Study material Start Marker
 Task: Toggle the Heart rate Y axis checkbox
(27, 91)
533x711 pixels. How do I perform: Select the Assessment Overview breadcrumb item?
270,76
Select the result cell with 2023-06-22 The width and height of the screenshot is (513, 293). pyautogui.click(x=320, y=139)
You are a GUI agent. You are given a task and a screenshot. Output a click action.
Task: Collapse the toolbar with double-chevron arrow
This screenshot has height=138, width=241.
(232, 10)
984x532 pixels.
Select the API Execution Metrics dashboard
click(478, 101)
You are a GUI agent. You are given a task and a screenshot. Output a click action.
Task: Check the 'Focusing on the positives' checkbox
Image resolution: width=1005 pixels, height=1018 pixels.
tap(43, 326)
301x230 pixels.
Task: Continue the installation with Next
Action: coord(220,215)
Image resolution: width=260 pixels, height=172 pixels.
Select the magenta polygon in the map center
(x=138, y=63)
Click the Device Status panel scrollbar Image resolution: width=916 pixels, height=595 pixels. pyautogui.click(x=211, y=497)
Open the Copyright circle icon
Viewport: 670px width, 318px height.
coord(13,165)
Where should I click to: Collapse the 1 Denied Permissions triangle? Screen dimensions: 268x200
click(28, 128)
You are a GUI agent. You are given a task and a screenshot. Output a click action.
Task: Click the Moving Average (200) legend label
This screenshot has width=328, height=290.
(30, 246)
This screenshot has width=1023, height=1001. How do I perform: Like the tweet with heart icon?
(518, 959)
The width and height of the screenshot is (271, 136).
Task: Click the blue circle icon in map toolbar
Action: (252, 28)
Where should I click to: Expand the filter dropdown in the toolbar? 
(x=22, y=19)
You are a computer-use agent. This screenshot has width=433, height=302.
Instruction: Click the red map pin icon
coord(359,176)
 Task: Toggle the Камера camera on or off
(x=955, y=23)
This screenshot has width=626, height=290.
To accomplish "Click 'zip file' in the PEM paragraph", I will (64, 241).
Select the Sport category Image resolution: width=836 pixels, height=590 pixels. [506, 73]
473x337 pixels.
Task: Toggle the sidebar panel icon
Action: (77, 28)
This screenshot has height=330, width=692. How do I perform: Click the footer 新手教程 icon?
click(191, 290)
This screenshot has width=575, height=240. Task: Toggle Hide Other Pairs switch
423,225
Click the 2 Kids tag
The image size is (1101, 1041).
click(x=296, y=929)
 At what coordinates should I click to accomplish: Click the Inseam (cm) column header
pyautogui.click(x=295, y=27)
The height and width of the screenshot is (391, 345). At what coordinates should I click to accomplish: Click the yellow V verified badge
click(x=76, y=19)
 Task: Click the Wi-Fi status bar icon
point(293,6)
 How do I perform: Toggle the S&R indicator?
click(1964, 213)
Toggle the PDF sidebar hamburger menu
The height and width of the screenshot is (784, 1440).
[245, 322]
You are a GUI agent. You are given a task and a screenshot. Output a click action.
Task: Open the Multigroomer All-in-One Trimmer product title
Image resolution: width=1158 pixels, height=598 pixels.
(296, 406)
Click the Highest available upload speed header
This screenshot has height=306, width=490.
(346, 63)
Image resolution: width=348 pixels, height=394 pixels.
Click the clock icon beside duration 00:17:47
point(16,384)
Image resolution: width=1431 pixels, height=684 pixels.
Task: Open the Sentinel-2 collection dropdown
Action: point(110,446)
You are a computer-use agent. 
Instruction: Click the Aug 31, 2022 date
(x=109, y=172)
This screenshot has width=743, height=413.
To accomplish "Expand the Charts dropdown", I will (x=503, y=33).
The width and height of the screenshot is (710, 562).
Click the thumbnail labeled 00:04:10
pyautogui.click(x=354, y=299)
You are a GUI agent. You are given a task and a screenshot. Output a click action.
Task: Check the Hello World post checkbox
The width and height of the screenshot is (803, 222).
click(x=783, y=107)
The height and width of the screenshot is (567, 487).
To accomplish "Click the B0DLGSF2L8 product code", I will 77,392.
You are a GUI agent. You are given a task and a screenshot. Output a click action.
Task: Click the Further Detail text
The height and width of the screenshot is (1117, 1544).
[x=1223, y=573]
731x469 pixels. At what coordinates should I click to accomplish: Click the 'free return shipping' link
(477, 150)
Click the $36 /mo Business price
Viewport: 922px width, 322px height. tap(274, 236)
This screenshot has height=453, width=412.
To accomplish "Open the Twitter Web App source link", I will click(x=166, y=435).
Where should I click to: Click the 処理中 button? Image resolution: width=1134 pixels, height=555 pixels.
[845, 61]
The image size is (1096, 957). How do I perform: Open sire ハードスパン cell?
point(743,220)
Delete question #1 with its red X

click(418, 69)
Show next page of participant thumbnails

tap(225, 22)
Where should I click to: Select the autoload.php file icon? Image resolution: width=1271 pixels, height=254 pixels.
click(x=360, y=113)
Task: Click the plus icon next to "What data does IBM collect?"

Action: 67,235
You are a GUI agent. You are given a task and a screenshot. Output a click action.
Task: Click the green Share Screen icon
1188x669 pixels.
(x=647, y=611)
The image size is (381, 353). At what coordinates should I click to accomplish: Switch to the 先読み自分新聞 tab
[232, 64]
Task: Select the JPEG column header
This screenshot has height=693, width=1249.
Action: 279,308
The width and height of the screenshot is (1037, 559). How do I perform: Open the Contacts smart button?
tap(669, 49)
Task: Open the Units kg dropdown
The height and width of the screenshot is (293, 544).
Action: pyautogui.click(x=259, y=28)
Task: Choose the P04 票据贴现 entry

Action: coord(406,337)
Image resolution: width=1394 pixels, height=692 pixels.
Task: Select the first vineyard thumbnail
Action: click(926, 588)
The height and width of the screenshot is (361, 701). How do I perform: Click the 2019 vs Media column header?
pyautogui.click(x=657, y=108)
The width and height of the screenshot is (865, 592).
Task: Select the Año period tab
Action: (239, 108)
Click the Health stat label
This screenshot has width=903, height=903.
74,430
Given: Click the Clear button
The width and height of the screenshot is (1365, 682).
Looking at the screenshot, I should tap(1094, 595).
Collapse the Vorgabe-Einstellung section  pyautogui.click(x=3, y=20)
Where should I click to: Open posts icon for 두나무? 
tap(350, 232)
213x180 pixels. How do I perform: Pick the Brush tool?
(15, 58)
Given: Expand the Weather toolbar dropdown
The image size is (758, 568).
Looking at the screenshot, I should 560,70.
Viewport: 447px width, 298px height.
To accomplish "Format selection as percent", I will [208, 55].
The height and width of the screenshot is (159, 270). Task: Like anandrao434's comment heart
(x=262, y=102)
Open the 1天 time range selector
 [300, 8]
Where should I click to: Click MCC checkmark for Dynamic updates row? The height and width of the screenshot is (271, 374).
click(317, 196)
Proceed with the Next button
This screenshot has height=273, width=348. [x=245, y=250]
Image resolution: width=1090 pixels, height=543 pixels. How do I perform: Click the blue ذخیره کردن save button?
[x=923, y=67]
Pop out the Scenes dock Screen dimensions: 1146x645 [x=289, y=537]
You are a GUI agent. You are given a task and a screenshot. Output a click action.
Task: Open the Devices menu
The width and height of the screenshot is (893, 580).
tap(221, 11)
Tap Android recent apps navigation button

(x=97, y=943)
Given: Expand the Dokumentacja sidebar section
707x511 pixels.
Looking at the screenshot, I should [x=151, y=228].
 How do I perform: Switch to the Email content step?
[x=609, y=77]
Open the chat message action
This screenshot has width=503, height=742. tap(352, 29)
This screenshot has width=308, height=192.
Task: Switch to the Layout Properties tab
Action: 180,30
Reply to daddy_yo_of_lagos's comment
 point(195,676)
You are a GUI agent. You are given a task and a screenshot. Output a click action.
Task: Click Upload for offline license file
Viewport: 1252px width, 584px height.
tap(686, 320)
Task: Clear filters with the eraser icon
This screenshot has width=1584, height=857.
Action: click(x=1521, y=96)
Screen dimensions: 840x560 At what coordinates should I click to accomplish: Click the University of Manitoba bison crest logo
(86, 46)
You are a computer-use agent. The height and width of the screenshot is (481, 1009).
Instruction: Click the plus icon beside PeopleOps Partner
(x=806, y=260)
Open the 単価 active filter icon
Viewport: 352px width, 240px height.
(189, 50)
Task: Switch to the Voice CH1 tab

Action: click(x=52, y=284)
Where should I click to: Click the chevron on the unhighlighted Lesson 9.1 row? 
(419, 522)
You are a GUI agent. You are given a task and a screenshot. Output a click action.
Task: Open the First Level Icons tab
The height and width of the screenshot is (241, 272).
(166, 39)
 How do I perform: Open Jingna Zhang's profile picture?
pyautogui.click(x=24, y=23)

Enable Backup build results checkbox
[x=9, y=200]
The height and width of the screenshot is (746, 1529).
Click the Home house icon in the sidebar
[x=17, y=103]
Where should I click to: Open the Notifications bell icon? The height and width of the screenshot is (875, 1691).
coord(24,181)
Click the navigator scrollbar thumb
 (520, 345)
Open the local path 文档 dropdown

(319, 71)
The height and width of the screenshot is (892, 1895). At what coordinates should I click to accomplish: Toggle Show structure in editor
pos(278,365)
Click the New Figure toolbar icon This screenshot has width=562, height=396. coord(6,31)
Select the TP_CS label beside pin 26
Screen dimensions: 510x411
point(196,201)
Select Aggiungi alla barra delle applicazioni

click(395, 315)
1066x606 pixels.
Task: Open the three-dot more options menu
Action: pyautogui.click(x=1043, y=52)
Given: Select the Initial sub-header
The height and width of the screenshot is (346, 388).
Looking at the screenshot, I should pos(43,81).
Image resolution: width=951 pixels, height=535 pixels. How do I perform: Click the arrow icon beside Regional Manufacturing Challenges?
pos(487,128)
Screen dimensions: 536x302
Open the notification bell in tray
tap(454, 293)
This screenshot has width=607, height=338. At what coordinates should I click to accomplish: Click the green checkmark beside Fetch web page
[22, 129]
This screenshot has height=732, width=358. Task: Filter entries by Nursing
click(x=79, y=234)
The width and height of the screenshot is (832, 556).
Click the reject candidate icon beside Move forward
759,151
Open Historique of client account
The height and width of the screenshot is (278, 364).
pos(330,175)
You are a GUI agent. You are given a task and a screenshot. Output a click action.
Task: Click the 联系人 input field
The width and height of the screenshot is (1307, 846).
Study material End Marker
- **What to do**
Only the lines from the one with "Open the local path 文档 dropdown" through the last line above should be restated, word for word.

- **Answer below**
Open the local path 文档 dropdown

(319, 71)
The height and width of the screenshot is (892, 1895). At what coordinates should I click to accomplish: Toggle Show structure in editor
pos(278,365)
Click the New Figure toolbar icon This screenshot has width=562, height=396. coord(6,31)
Select the TP_CS label beside pin 26
Screen dimensions: 510x411
point(196,201)
Select Aggiungi alla barra delle applicazioni

click(395, 315)
1066x606 pixels.
Task: Open the three-dot more options menu
Action: pyautogui.click(x=1043, y=52)
Given: Select the Initial sub-header
The height and width of the screenshot is (346, 388).
Looking at the screenshot, I should pos(43,81).
Image resolution: width=951 pixels, height=535 pixels. How do I perform: Click the arrow icon beside Regional Manufacturing Challenges?
pos(487,128)
Screen dimensions: 536x302
Open the notification bell in tray
tap(454, 293)
This screenshot has width=607, height=338. At what coordinates should I click to accomplish: Click the green checkmark beside Fetch web page
[22, 129]
This screenshot has height=732, width=358. Task: Filter entries by Nursing
click(x=79, y=234)
The width and height of the screenshot is (832, 556).
Click the reject candidate icon beside Move forward
759,151
Open Historique of client account
The height and width of the screenshot is (278, 364).
pos(330,175)
You are a GUI agent. You are given a task and a screenshot. Output a click action.
Task: Click the 联系人 input field
The width and height of the screenshot is (1307, 846).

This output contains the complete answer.